Genetic Algorithms for Sequence Alignment

Ahmed I.
10 min readMar 17, 2021

--

Introduction

Multiple sequence alignment (MSA) has numerous applications, including protein analysis, comparative genomics, functional prediction of sequences, and generation of phylogenetic trees [1]. Several strategies have been developed to conduct MSA. These computational strategies generally have three approaches: exact, progressive, and iterative. The exact approach is, in essence, a generalization of pairwise sequence alignment (PSA) dynamic programming methods that can provide optimal solutions [2]–[4]. However, MSA becomes increasingly complex with a higher number, length, and diversity of sequences. Hence, exact strategies are limited to solving MSA with few sequences [5]. Progressive MSA (P-MSA) are greedy-heuristic algorithms built gradually according to a pre-set order sequence [6]. P-MSA is used in a collection of alignment tools, for instance: CLUSTAL [7], [8], MULTALIGN [9], and PCMA [10]. The most used of the latter is CLUSTAL. The first step is global PSA, and secondly, a guide tree is constructed based on a computed distance matrix. Neighbor-joining [11], UPGMA [12], or other clustering methods are used to build the initial guide tree.

Thus, pairs of sequences sharing the shortest branch length in the guide tree, being the most similar, are of utmost importance and undergo first PSA. A consensus alignment is gradually obtained after progressively performing PSA following the guide tree. This process remains more efficient than exact approaches. It offers solutions faster, but the major drawback is the possibility that P-MSA converges to a local minimum which often results in poorly accurate alignment [13]. The iterative approaches can overcome the shortcomings of P-MSA by performing realignment on sequences based on prescribed criteria. Moreover, the guide tree is reconstructed after every round of P-MSA. This methodology is utilized in tools like MUSCLE [14] and PRIME [15].

The deterministic approaches for MSA are complex procedures to solve, consequently, non-deterministic strategies have become readily more popular in the field of bioinformatics [16]. Among these approaches are evolutionary algorithms (EAs), which consist of a collection of randomized search and optimization methodologies guided by the mechanisms of natural selection, evolution, and genetics [17]. Ant colony algorithm [18], bee colony optimization [19], Tabu search [20] are types of EAs utilized for MSA and other applications. However, the most reported remains genetic algorithms (GAs) [21].

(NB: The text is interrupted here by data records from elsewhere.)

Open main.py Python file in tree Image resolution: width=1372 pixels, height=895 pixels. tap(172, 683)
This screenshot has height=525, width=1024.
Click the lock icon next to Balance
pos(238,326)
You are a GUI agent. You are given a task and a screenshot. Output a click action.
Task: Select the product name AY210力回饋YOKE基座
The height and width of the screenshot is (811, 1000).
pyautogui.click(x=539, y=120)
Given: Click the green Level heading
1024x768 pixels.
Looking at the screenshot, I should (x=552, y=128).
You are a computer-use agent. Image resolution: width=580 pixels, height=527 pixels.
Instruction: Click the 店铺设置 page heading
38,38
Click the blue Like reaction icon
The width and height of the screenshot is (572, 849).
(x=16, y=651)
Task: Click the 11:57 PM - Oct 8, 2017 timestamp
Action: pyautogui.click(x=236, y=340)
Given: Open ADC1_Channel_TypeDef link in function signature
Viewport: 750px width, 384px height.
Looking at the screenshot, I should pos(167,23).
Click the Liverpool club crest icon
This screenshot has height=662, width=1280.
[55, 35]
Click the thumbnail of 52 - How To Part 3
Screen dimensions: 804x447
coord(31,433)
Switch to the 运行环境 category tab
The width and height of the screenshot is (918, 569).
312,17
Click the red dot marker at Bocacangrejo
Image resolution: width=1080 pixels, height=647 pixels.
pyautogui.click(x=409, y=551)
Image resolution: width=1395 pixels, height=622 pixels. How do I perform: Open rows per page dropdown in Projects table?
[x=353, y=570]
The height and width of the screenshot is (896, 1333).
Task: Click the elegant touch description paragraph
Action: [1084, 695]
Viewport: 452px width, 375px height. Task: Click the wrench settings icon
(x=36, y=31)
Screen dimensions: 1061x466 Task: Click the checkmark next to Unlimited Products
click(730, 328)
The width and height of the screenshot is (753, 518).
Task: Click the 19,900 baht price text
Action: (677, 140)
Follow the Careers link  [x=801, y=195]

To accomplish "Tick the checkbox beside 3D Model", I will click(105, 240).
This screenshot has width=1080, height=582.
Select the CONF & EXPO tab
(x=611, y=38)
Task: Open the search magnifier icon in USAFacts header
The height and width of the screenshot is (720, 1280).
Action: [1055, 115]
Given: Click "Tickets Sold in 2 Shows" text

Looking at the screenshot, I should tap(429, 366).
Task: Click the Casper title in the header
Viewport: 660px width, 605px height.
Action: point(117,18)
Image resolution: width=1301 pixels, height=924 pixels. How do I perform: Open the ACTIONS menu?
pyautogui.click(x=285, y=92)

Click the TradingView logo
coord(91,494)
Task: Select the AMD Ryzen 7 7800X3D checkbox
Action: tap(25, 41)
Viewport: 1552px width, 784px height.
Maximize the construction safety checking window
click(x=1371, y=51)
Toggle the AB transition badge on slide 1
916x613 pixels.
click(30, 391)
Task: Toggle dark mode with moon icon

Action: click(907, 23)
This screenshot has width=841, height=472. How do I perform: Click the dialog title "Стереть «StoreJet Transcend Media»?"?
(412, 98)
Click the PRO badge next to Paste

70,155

Fundamental Concepts of Genetic Algorithms

GAs are exploration algorithms based on the mechanisms of natural selection and genetics. The dataset consists of individuals grouped as a population. Phenotypes and genotypes generally represent the herein individuals. Based on the initial problem’s constraints, phenotypes are randomly generated candidate solutions that are ready to be optimized. In contrast, the genotypes give an encoded depiction of a candidate solution via chromosomes. A chromosome consists of arranged linear genes, and every gene can have many values called alleles. For instance, a chromosome can include a series of 0 and 1 (i.e., binary strings), where the value at a position is either on (i.e., an allele = 1) or off (i.e., an allele = 0). In other cases, various symbols and permutations of the alphabets are utilized to model chromosomes for more complex optimization/search problems (i.e., protein and DNA sequences). Every candidate solution at any generation has an associated “fitness” function that quantifies its adaptability to its local environment. Thus, this objective function plays the role of an adaptation criterion [22].

A conventional GA has the following components: initialization/encoding, selection, reproduction (crossover, mutation, interchanging, and reversing), replacement, and termination. Often, the initial pool of solutions is generated randomly to cover a broad range of viable solutions. However, the encoding rules must be set to initialize a population. The chromosomes can be encoding via value encoding (i.e., every chromosome is a string of values) or tree encoding (i.e., every chromosome represented by guide trees). Tree encoding is rarely used for GA, whereas value encoding is conventionally used for GAs. The encoded candidate solutions are then processed via a “fitness” function to rank the chromosomes against their adaptability degree. The “fittest” individuals are stochastically selected from the batch of solutions using a selection operator. Based on the selection operator, individuals will be chosen to undergo the reproduction phase. The convergence rate of GAs is highly dependent on the selection pressure criteria. In contrast, a higher selection pressure will lead to a faster convergence rate, though this may reduce population diversity [23].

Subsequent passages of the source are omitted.